含有本发明的IL-1β结合抗体、抗体片段、核酸或载体的药物组合物可以被配制为吸入药诸如例如作为干粉。吸入药溶液也可以被配制在液体推进药中进行气雾剂传输。在另一种制剂中,溶液可以被制成喷雾状。用于肺部给药的其它药物组合物包括例如在PCT申请公开WO 94/20069中所描述的,其公开了肺部传输化学修饰的蛋白质。为了进行肺部传输,粒度应该适合传输到肺部末端(distal lung)。例如,所述粒度可以为1μm至5μm;然而,可以使用更大的颗粒例如如果每个颗粒都完全是多孔的。
某些含有本发明的IL-1β结合抗体、抗体片段、核酸或载体的制剂可以被口服给药。以这种形式给药的制剂可以使用或不使用通常用于固体剂型如药片和胶囊的组合中的那些运载体进行给药。例如,如果生物利用度被最大化,前药降解(pre-systemic degradation)被最小化,则胶囊可以被设计为在肠胃道中的位置释放该制剂的活性部分。可以包含其它的药物以促进选择性结合剂的吸附。稀释剂、调味剂、低熔点蜡、植物油、润滑剂、悬浮剂、药片崩解剂,还可以采用粘结剂。
另一种制剂可以含有有效量的本发明的IL-1β结合抗体、抗体片段、核酸或运载体与适合制备药片的无毒赋形剂的混合。通过将所述药片溶解在无菌水中,或者其它适当的运载体中,可以以单位剂型制备该溶液。适当的赋形剂包括但不限于惰性稀释剂如碳酸钙、碳酸钠或碳酸氢钠、乳糖或磷酸钙;或粘结剂如淀粉、凝胶或阿拉伯树胶;或乳化剂如硬脂酸镁、硬脂酸或滑石。
考虑到这里的公开内容以及配制技术的公知技术,根据所期望的给药路线、传输方式以及期望的剂量,可以确定适当的和/或优选的药物制剂。不管给药方式如何,根据患者体重、体表面积或器官大小可以计算有效的剂量。对确定采用这里所描述的每一种制剂用于治疗的适当剂量的计算的进一步改进是本领域中常规进行的,并且在本领域中常规完成的任务范围内。通过使用适当的剂量响应数据可以确定适当的剂量。
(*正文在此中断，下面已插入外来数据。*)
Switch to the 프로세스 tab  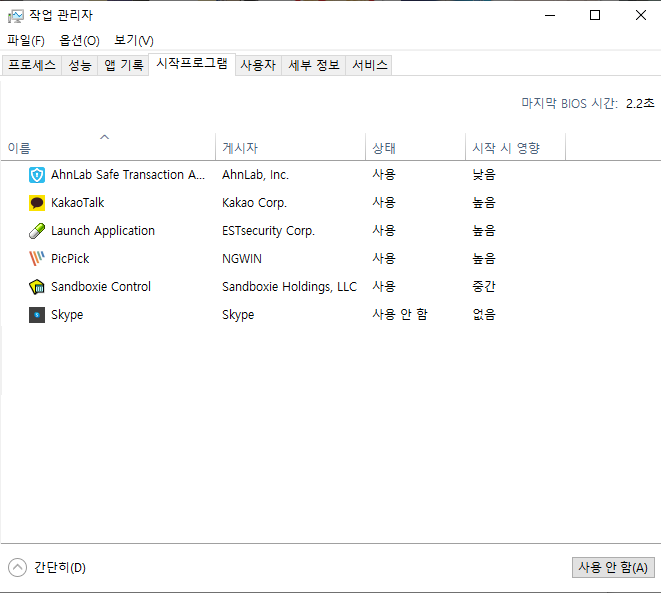[32, 65]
根据本发明的公开内容其它的制剂将是明显的,其包括含有与一种或者其它治疗药物组和的本发明的IL-1β结合抗体、抗体片段、核酸或载体的制剂。例如,在某些制剂中,本发明的IL-1β结合抗体、抗体片段、核酸或载体被配制为IL-1信号通路的第二抑制剂结合。代表性的第二抑制剂包括但不限于抗体、抗体片段、肽、多肽、化合物、核酸、载体和药物组合物例如如在US6899878、US2003022869、US20060094663、US20050186615、US20030166069、WO/04022718、WO/05084696和WO/05019259中所描述的。例如,该组合物可以含有与IL-1β结合抗体、片段或编码这类抗体或片段的载体的核酸或载体结合的本发明的IL-1β结合抗体、抗体片段、核酸或载体。
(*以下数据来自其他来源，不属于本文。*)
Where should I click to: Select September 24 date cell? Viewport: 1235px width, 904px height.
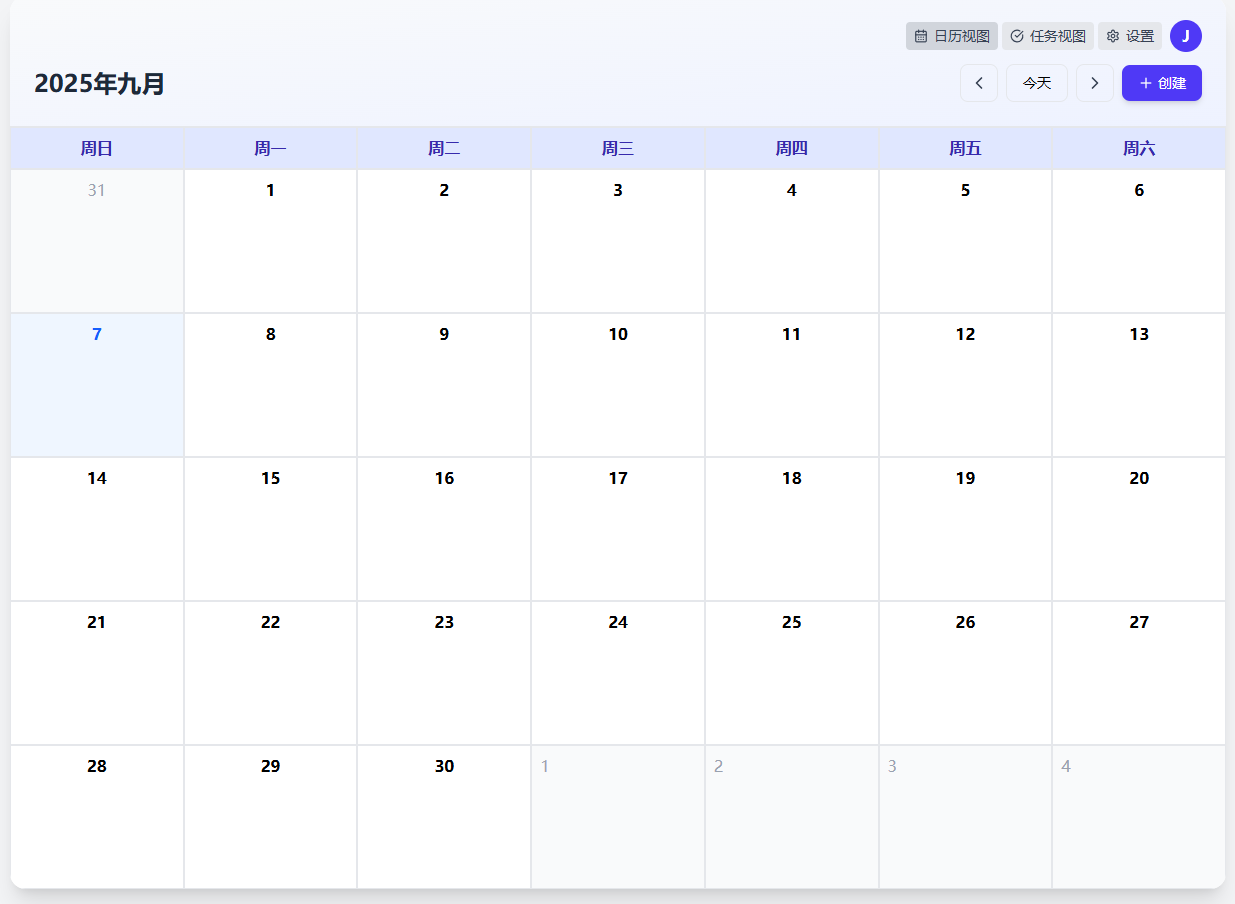[618, 672]
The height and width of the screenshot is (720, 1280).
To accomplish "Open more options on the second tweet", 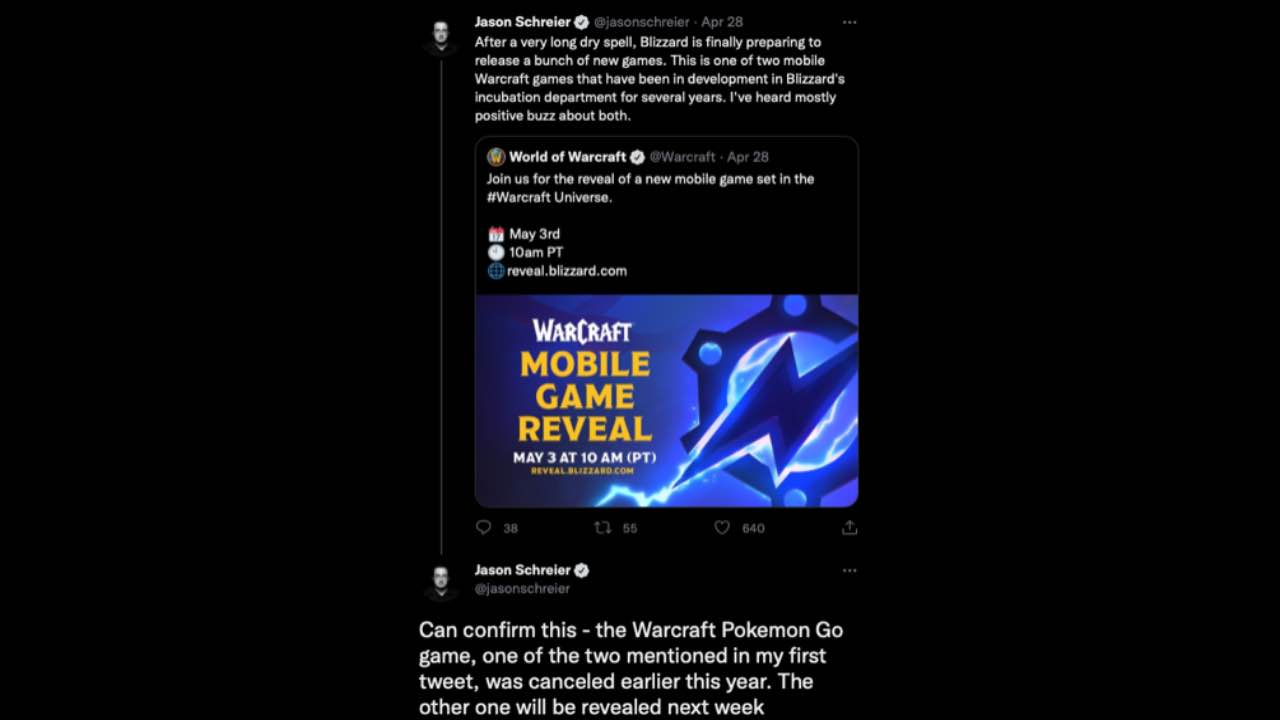I will [x=849, y=571].

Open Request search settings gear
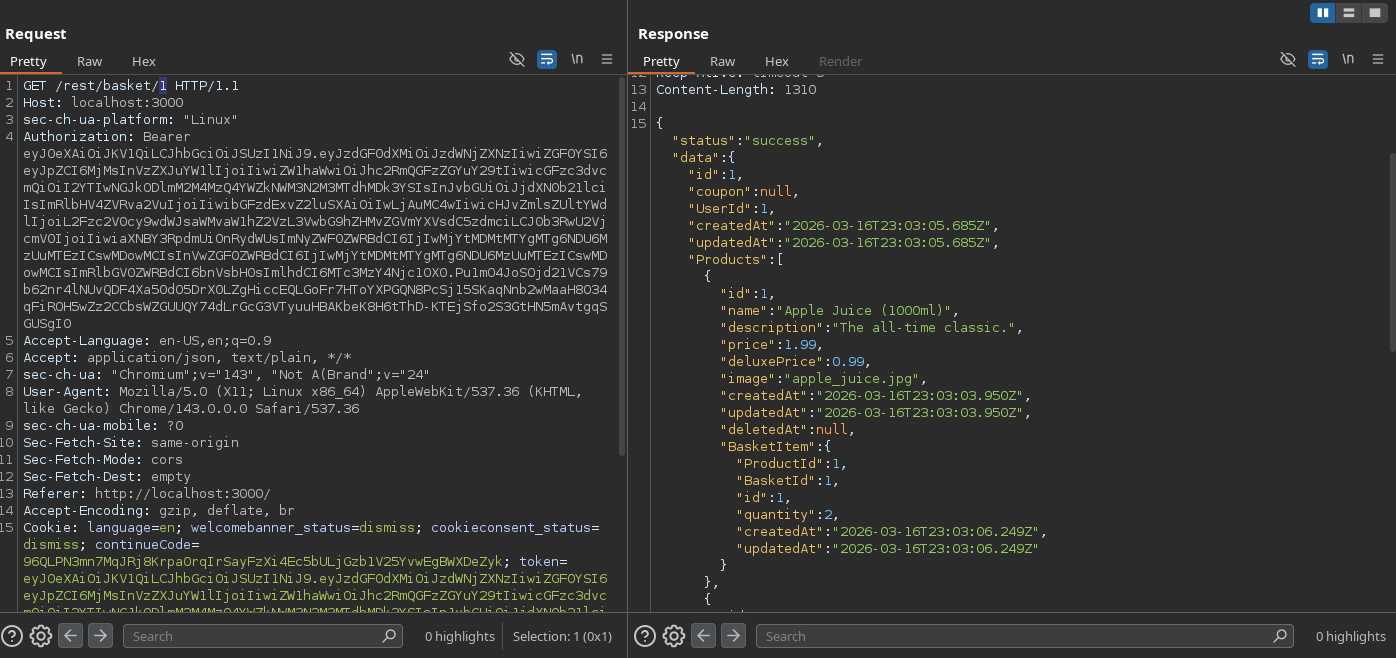click(41, 636)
所述药物组合物可以包含与其它活性试剂结合的IL-1β结合抗体或片段。这些组合是可以用于它们期望目的的。下面列出的活性试剂是为了说明的目的,并不是为了限制。作为本发明一部分的组合可以使本发明的抗体和片段以及至少至少选自下表中的一种额外的试剂的组合。如果该组合被形成能够进行其期望的功能的组合物的话,该组合还可以包含多种额外的试剂例如两种或三种。
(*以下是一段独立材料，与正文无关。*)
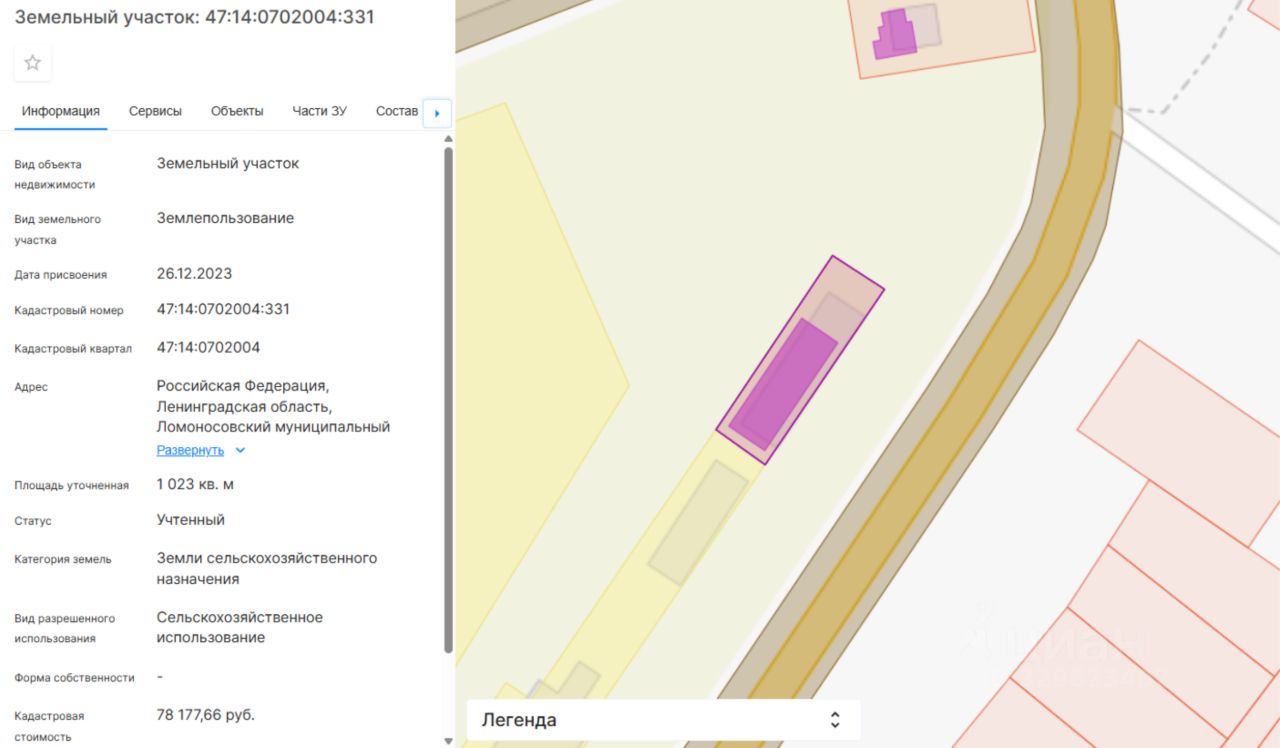Open the Объекты tab

click(x=237, y=111)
活性试剂或与本发明抗体或片段的组合包括非类固醇抗炎药物(NSAID)例如:阿斯匹林、布洛芬和其它丙酸衍生物(阿明洛芬、苯洛芬、氯环己苯酰丙酸、卡洛芬、芬布芬、非诺洛芬、氟洛芬、氟比洛芬、吲哚布洛芬、酮基布洛芬、咪洛芬、萘普生、奥沙普嗪、吡洛芬、普拉洛芬、舒洛芬、噻洛芬酸和硫噁洛芬)、醋酸衍生物(吲哚美辛、阿西美辛、阿氯芬酸、环氯茚酸、双氯芬酸、芬氯酸、芬克洛酸、芬替酸、弗洛芬那(fuirofenac)、异丁芬酸、伊索克酸、奥斯皮纳(oxpinac)、舒林酸、硫平酸、托尔米汀、齐多美辛和佐美酸)、灭酸衍生物(氟芬那酸、甲氯灭酸、甲灭酸、尼氟灭酸和托芬那酸)、联苯羧酸衍生物(迪夫尼沙(difiunisal)和氟苯柳)、昔康类(伊索昔康、吡罗昔康、舒多昔康和替诺昔康)、水杨酸盐(乙酰水杨酸酯、柳氮磺胺吡啶)和吡唑啉酮类(阿扎丙宗、本扎披派瑞隆(bezpiperylon)、非普拉宗、莫非布宗、羟基保泰松、保泰松)。其它组和包括环氧合酶-2(COX-2)抑制剂。其它用于组合的活性试剂包括类固醇例如氢化波尼松、强的松、甲基氢化波尼松、倍它米松、地塞米松或氢化可的松。这类组合可以是特别有利的,因为在使用本发明的抗体和片段地组合进行治疗患者时,通过将逐渐所需的胆固醇剂量的量可以减少甚至消除一种或者多种副作用。
用于与IL-1β结合抗体或片段组合治疗风湿性关节炎的活性试剂的其它例子包括细胞因子抑制性抗炎药物(CSAIDs);其它人细胞因子或生长因子的抗体或拮抗剂,其中所述细胞因子或生长因子例如TNF、LT、IL-1β、IL-2、IL-6、IL-7、IL-8、IL-15、IL-16、IL-18、EMAP-II、GM-CSF、FGF或PDGF。所述IL-1β结合抗体和片段可以与细胞表面分子的抗体组合,其中所述细胞表面分子例如CD2、CD3、CD4、CD8、CD25、CD28、CD30、CD40、CD45、CD69、CD80(B7.1)、CD86(B7.2)、CD90或其配体包括CD 154(gp39或CD40L)。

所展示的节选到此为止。